Problem description:
Return exactly the lines from the one containing "Image resolution: width=773" through the last line of the records below, both included, and leave out any pictures.

[Collected data]
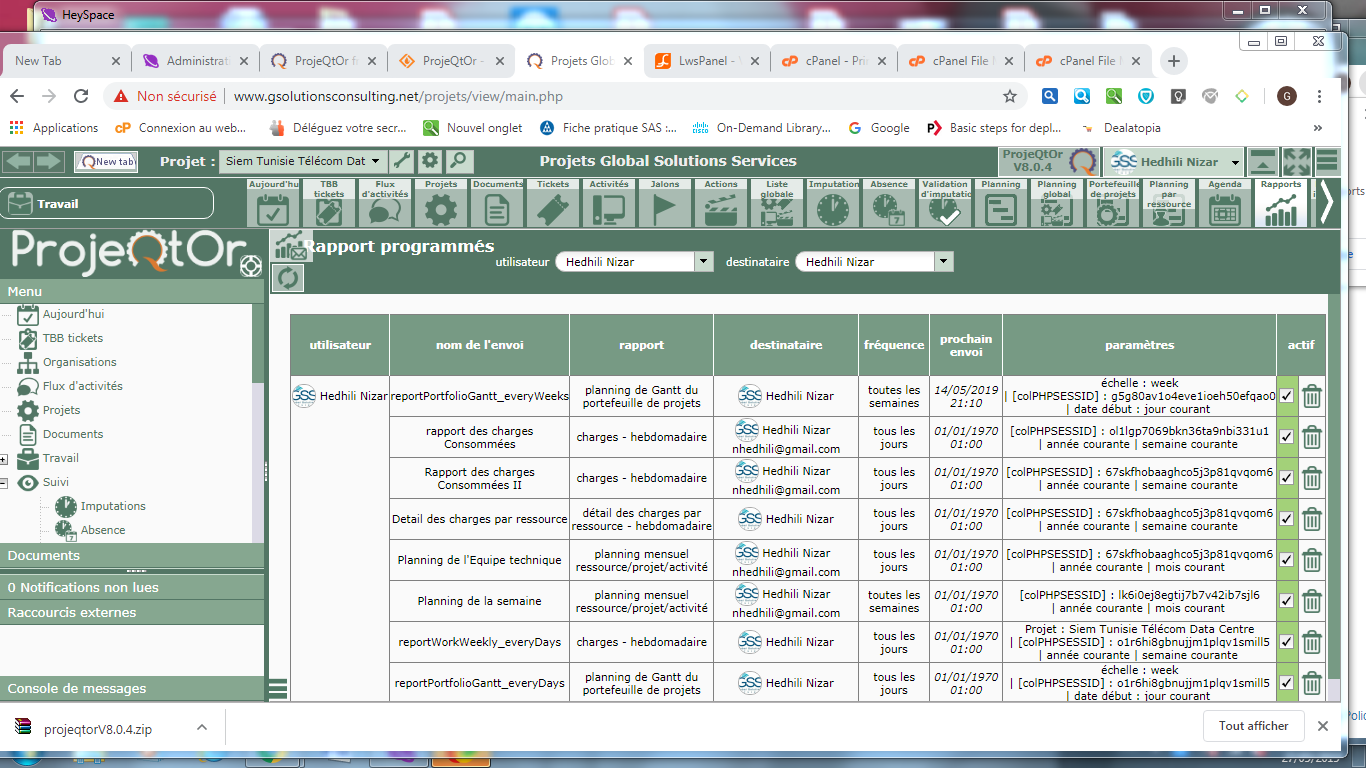Screen dimensions: 1366x768
Task: Select Organisations in the Menu tree
Action: 79,362
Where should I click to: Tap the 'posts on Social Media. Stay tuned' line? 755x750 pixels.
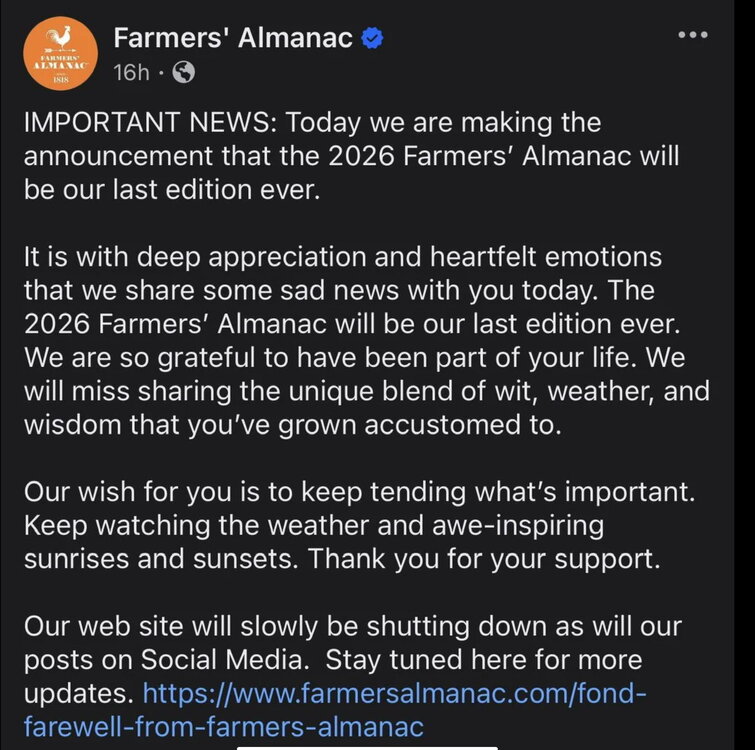pyautogui.click(x=332, y=660)
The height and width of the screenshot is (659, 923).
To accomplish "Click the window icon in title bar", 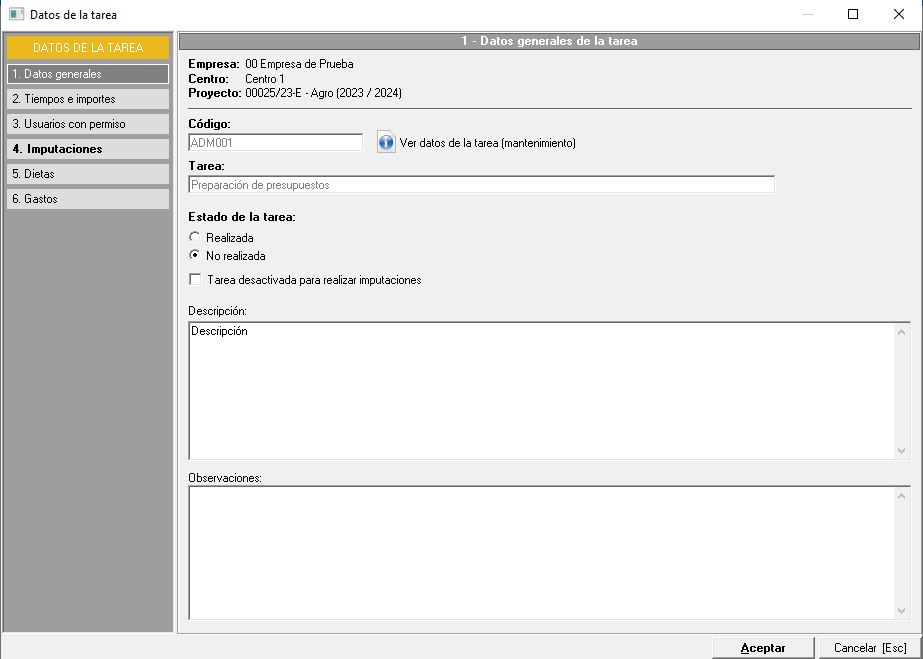I will pyautogui.click(x=16, y=15).
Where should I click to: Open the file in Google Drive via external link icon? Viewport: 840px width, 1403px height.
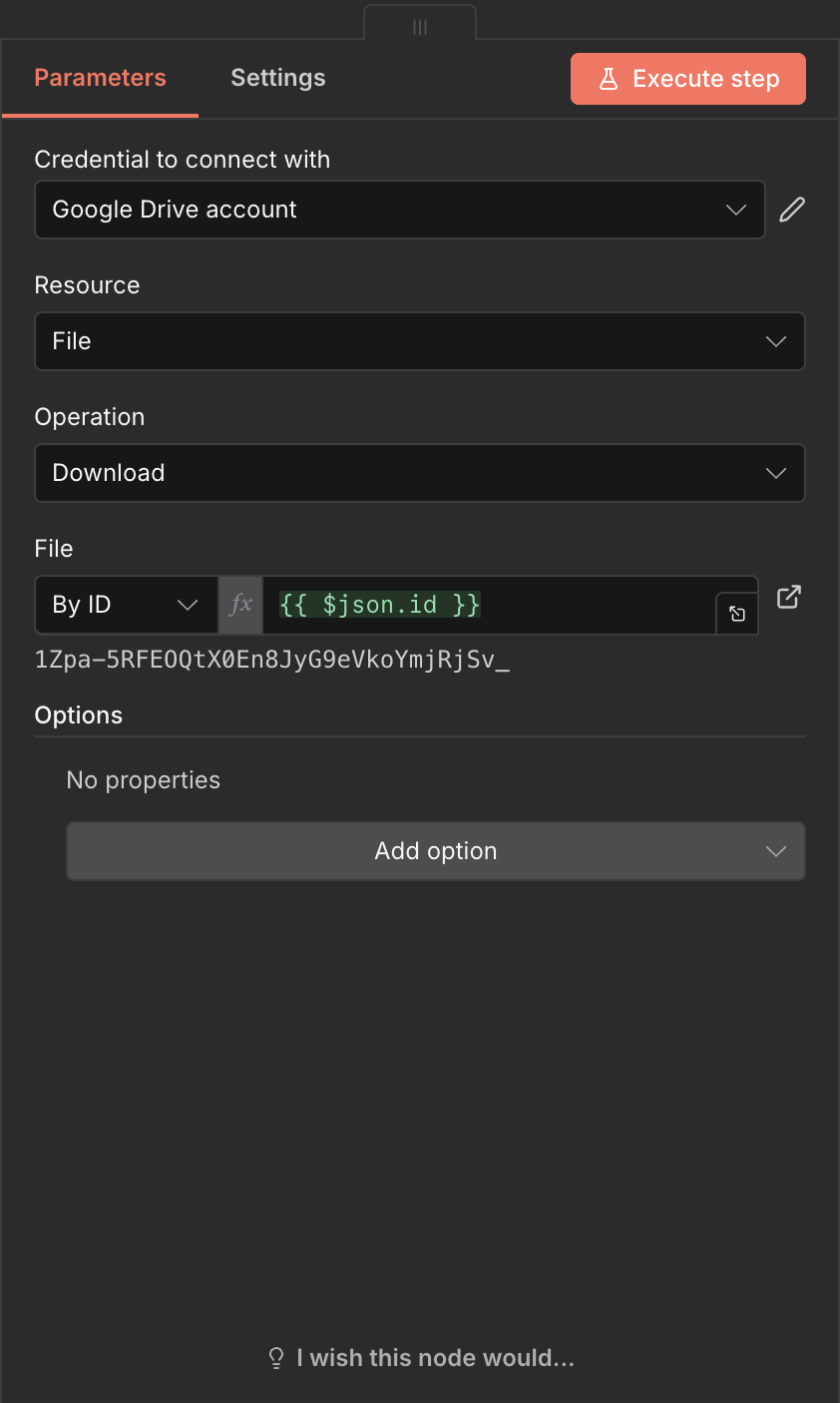click(788, 597)
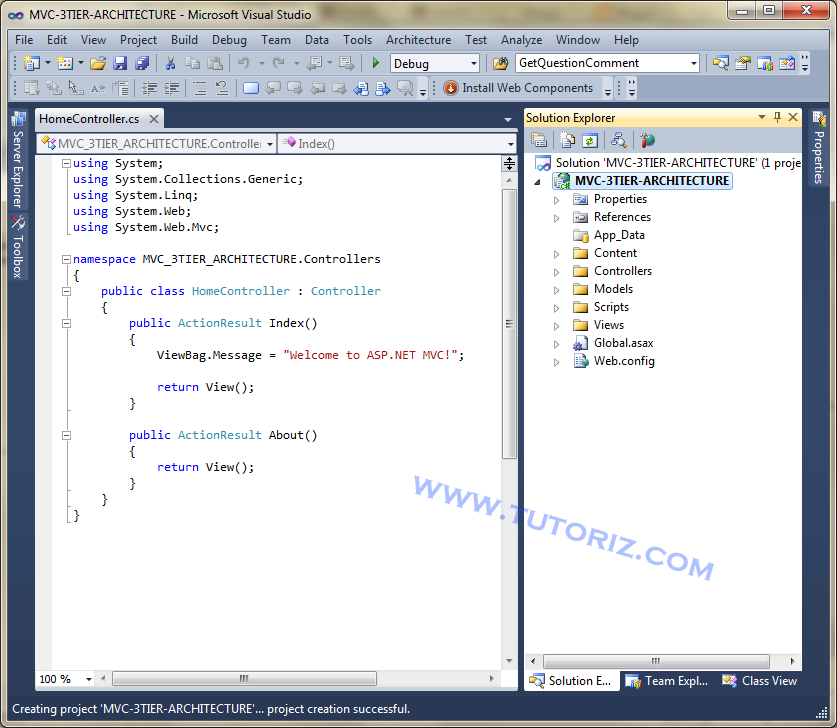Start debugging with the green Run arrow
Screen dimensions: 837x728
(374, 63)
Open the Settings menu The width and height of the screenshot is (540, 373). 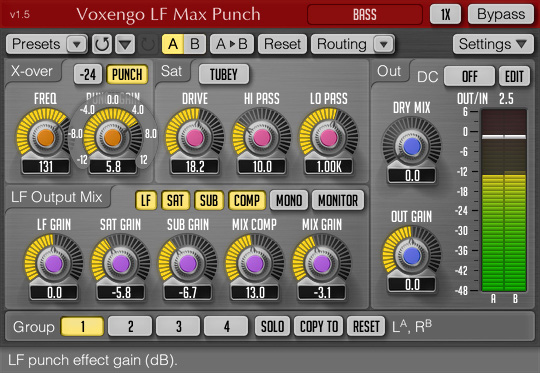tap(493, 44)
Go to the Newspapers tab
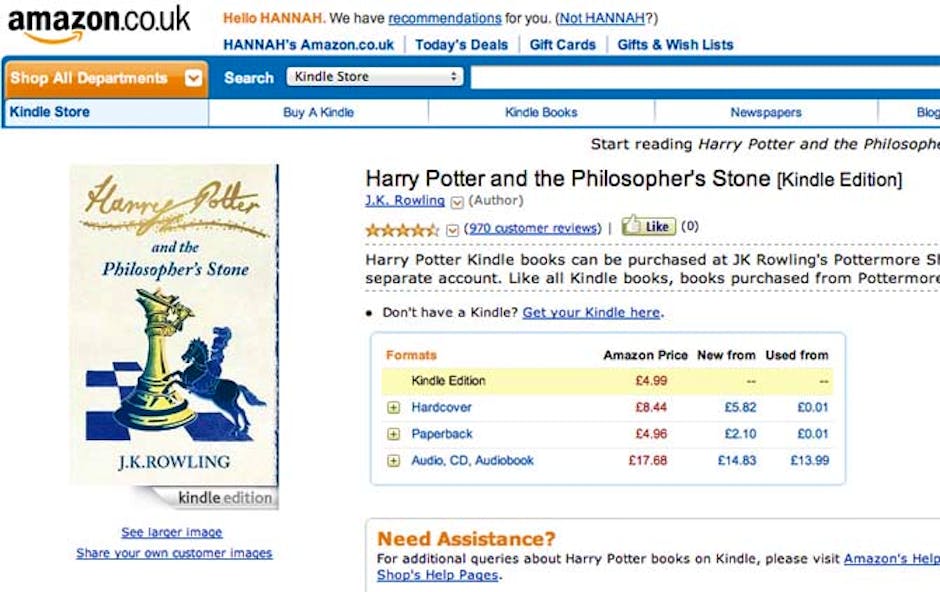The image size is (940, 592). 765,113
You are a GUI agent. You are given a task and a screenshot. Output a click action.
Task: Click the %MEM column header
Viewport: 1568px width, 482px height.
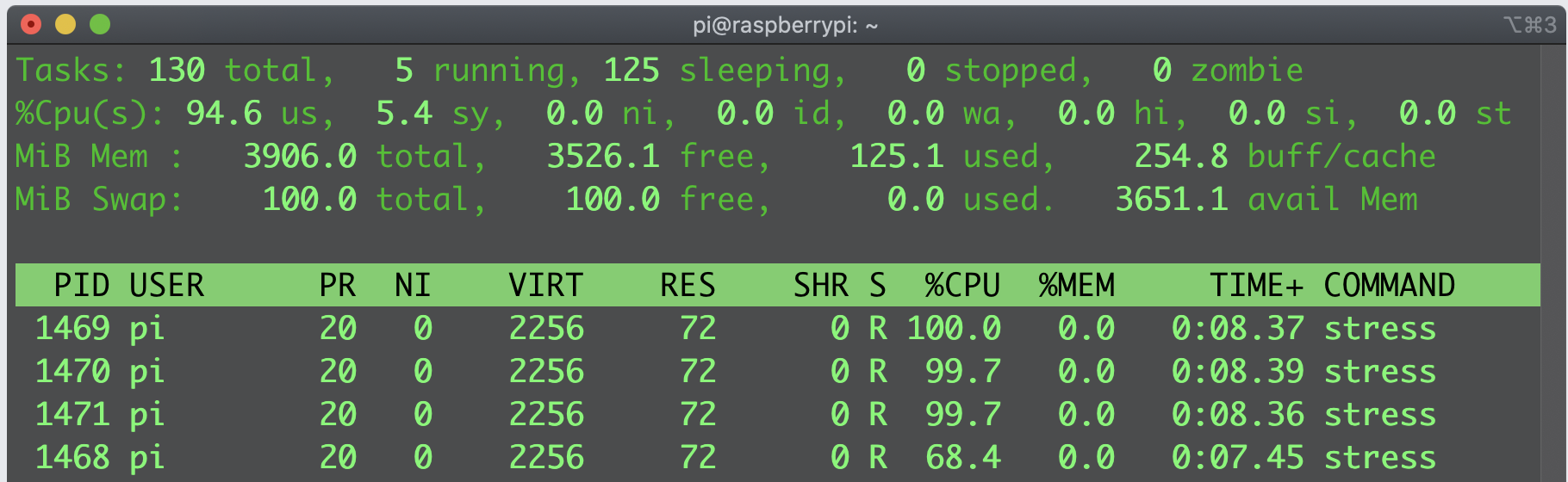coord(1076,285)
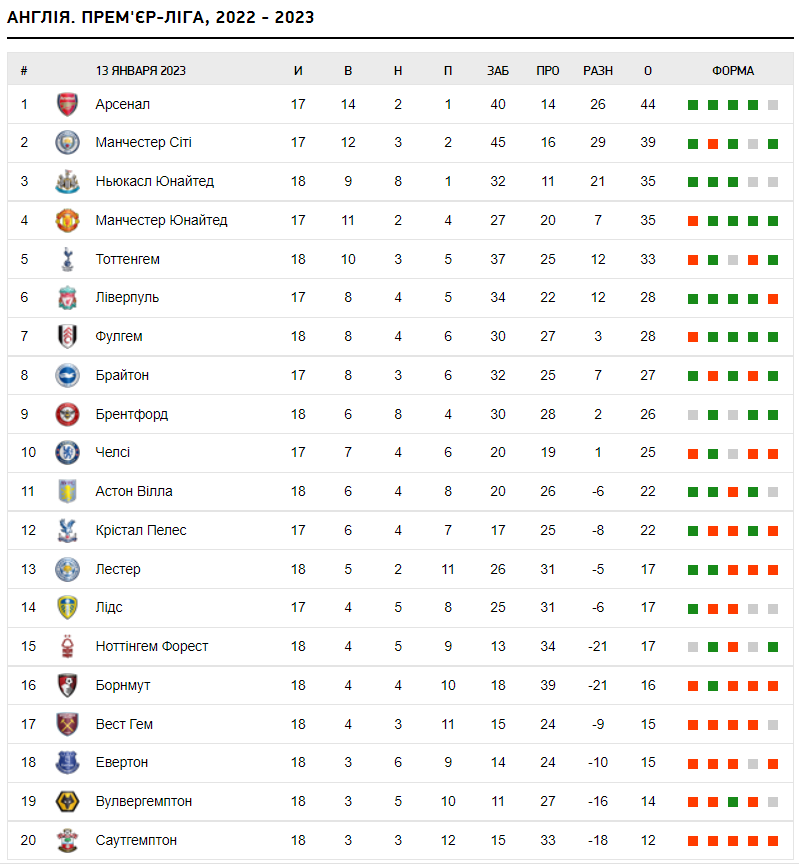799x864 pixels.
Task: Sort by ЗАБ goals scored header
Action: 498,71
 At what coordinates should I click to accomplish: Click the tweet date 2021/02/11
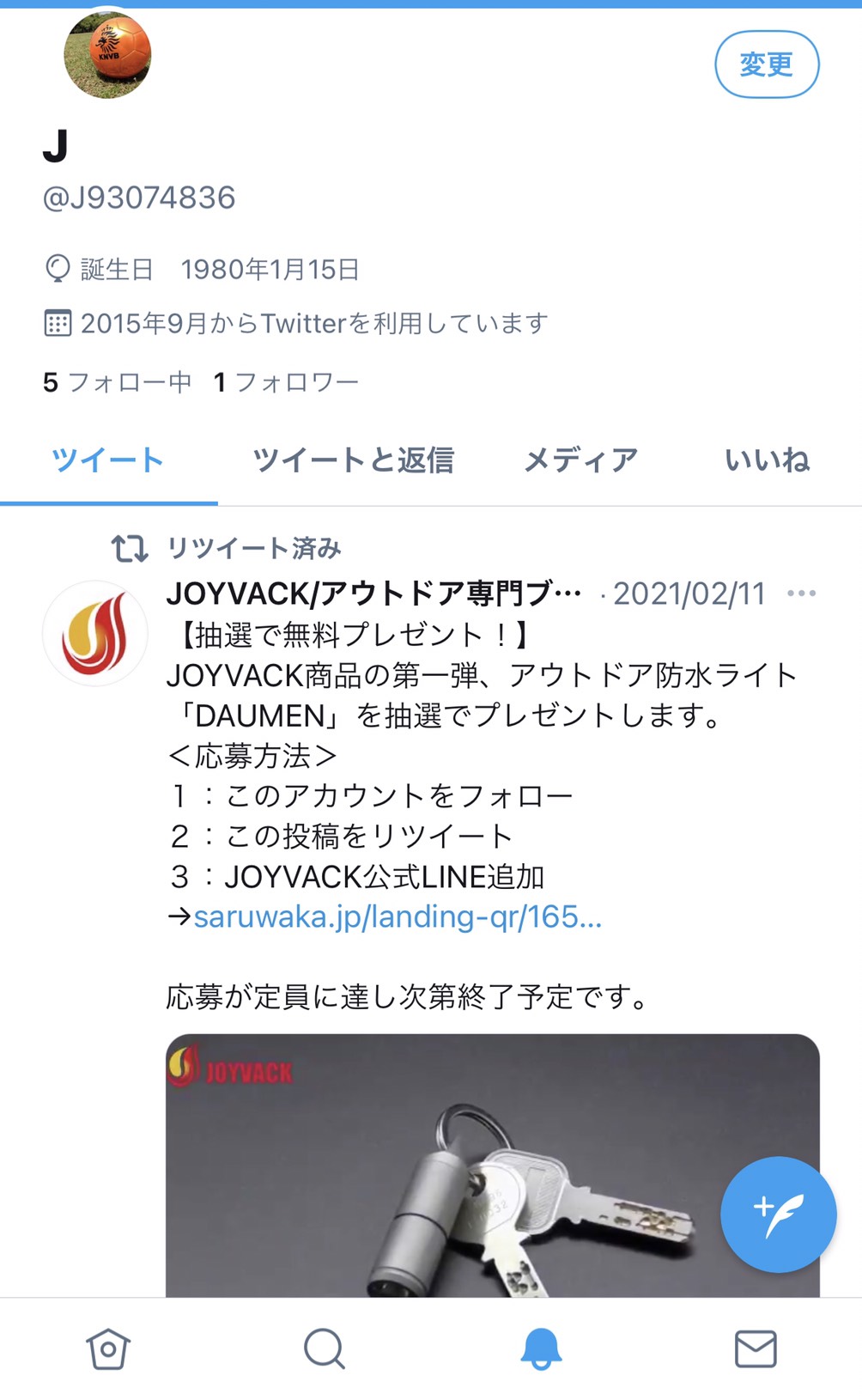(x=689, y=593)
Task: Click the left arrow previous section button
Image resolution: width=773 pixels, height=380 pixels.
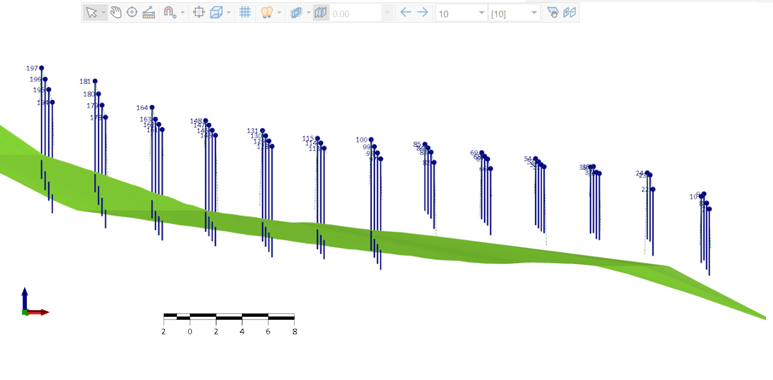Action: (406, 13)
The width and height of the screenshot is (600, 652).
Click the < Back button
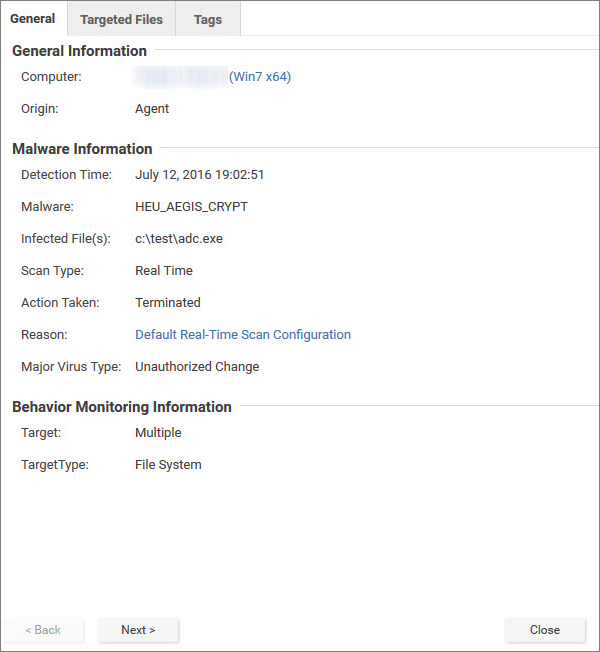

Exercise response:
Image resolution: width=773 pixels, height=380 pixels.
Action: (406, 13)
The width and height of the screenshot is (600, 652).
Click the < Back button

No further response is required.